Can you recast the entries starting at the line that contains "will tap(48, 281)." and ending at the line that contains "point(360,78)" as a numbered list, leaving out blank lines?

★ ★ ★

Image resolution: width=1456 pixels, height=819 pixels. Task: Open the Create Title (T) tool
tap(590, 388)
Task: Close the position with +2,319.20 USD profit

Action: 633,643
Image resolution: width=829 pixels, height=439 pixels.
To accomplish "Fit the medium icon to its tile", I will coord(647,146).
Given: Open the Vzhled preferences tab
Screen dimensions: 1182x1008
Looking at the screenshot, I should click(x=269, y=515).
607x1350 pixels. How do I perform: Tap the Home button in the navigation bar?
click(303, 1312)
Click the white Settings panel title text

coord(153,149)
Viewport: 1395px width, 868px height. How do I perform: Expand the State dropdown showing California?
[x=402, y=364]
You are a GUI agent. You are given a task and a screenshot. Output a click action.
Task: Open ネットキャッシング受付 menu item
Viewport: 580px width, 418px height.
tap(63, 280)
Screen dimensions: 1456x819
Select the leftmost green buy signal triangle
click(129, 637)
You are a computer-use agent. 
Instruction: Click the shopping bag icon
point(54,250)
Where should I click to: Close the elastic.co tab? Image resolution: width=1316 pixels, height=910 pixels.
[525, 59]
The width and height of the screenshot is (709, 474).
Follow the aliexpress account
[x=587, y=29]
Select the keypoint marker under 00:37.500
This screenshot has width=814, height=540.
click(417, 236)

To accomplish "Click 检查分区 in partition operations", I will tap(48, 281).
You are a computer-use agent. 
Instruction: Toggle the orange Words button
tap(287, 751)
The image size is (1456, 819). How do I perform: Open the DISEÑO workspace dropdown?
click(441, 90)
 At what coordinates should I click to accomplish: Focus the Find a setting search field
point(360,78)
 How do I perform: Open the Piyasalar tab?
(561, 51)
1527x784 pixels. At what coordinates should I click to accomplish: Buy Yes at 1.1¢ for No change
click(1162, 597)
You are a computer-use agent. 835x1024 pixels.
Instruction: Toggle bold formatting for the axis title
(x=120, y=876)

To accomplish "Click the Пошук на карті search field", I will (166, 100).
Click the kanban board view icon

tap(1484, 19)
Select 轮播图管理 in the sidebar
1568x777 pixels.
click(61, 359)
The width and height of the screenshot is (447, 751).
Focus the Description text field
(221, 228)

★ ★ ★

## [Reply]
1. To accomplish "Click 检查分区 in partition operations", I will tap(48, 281).
2. You are a computer-use agent. 
3. Instruction: Toggle the orange Words button
4. tap(287, 751)
5. The image size is (1456, 819). How do I perform: Open the DISEÑO workspace dropdown?
6. click(441, 90)
7.  At what coordinates should I click to accomplish: Focus the Find a setting search field
8. point(360,78)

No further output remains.